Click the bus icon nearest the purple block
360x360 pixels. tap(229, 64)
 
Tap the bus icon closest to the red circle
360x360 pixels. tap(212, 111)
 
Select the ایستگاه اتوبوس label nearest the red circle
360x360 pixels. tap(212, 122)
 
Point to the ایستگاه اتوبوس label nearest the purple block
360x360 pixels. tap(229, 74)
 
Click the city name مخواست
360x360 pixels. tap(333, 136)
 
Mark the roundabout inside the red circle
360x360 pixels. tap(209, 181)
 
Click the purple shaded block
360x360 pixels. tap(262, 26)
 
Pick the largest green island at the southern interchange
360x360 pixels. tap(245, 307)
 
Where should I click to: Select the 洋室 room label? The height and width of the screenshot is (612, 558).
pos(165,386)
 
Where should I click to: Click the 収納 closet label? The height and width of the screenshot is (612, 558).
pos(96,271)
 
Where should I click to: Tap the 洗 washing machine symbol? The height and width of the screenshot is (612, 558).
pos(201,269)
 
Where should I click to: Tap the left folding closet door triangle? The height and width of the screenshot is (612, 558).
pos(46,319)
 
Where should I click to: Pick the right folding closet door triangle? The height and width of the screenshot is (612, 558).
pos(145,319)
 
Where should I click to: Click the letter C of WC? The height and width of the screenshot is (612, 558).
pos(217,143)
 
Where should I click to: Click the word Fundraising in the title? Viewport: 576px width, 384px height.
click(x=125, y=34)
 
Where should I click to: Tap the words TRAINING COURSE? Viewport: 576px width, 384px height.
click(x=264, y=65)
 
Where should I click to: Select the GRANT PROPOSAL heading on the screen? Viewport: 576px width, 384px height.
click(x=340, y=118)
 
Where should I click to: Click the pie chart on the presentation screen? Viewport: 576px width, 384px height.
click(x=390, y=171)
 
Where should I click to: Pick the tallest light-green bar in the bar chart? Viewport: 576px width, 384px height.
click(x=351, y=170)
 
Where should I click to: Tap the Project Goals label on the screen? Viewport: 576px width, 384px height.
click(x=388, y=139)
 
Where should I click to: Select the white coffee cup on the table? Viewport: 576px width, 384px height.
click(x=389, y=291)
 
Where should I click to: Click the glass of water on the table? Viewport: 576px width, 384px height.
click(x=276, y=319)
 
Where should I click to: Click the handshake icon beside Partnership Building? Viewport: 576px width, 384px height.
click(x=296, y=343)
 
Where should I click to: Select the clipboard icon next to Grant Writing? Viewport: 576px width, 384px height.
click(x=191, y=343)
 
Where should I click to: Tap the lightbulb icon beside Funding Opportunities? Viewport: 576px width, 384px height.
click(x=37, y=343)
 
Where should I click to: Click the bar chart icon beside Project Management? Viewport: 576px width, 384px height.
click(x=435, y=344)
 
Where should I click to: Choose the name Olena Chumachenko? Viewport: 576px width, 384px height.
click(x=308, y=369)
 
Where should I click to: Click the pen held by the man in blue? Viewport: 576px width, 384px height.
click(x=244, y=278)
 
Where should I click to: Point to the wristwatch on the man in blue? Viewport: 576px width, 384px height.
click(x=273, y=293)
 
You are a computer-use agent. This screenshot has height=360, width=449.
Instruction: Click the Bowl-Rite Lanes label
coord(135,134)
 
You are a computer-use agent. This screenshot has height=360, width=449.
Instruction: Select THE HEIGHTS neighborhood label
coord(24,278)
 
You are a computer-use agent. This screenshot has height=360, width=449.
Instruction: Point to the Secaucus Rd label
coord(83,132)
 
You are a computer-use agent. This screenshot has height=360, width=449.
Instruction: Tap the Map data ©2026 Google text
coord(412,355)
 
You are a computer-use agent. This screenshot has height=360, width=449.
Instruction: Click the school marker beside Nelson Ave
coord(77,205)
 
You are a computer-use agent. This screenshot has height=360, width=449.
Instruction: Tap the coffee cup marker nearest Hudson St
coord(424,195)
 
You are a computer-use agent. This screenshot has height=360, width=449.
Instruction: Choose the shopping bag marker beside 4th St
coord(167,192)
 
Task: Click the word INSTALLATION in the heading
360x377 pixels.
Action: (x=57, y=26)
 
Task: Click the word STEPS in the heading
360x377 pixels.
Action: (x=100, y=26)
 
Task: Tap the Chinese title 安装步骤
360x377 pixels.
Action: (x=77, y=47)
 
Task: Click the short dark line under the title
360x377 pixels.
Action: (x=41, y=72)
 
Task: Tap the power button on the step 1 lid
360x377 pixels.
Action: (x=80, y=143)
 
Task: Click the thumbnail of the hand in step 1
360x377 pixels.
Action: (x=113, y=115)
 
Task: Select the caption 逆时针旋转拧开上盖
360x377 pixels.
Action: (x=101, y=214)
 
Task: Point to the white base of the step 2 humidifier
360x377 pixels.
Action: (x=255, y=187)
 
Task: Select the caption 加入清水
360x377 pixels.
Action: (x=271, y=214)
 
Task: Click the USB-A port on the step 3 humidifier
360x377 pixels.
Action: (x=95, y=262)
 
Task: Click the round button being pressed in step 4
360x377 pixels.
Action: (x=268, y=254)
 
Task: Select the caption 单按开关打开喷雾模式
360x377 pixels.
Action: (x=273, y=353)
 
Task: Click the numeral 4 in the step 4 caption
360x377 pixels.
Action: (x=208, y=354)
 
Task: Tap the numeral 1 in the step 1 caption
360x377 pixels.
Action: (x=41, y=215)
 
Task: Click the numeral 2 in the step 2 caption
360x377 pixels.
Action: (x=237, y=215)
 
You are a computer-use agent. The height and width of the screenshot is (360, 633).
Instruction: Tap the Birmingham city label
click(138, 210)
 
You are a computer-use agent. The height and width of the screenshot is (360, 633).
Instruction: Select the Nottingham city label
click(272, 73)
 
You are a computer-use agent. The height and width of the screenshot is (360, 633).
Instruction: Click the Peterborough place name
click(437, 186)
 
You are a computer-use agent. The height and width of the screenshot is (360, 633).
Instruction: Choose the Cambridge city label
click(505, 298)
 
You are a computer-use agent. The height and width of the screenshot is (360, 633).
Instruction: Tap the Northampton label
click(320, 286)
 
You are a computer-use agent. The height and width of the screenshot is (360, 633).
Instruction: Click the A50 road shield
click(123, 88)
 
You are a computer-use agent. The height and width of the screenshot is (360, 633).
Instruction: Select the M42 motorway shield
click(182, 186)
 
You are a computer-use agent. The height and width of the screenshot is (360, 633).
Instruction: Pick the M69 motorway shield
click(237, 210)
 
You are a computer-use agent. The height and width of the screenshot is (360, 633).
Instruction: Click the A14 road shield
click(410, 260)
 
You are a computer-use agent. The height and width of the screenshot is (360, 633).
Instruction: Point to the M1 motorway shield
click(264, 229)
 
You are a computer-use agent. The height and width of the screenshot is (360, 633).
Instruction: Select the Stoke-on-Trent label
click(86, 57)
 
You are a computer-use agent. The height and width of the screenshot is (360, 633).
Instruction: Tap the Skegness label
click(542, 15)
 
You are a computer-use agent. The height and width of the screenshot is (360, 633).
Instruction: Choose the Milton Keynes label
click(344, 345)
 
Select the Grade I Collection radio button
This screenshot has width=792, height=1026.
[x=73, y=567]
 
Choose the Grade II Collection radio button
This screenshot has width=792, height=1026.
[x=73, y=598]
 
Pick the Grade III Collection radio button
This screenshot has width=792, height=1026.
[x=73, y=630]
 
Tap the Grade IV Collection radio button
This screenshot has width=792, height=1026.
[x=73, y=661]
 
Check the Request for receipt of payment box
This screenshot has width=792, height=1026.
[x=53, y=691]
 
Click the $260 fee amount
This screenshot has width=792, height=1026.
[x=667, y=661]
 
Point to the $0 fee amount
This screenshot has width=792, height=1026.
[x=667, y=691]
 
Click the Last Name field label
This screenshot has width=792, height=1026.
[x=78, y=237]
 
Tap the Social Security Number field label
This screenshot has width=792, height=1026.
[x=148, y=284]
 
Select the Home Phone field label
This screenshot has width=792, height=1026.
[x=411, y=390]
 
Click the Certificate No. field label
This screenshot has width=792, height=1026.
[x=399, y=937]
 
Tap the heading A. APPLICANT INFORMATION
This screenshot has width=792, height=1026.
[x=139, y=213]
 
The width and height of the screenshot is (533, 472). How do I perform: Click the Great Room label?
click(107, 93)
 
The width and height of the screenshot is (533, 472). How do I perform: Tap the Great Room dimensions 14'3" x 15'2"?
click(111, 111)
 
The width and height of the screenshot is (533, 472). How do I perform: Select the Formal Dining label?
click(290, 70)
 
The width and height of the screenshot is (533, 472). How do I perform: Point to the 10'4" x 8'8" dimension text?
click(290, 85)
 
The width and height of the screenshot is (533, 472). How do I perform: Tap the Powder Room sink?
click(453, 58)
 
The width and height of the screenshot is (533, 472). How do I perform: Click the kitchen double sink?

#### WHAT YOU WILL DO:
Rewrite the part of the entries above that opens with the line containing "I perform: Point" and closes at the end of the entries as a numbered list, dropping any blank lines.

#### SOLVED PROBLEM:
1. The width and height of the screenshot is (533, 472). How do I perform: Point to the 10'4" x 8'8" dimension text?
2. click(290, 85)
3. The width and height of the screenshot is (533, 472). How do I perform: Tap the Powder Room sink?
4. click(453, 58)
5. The width and height of the screenshot is (533, 472). How do I perform: Click the kitchen double sink?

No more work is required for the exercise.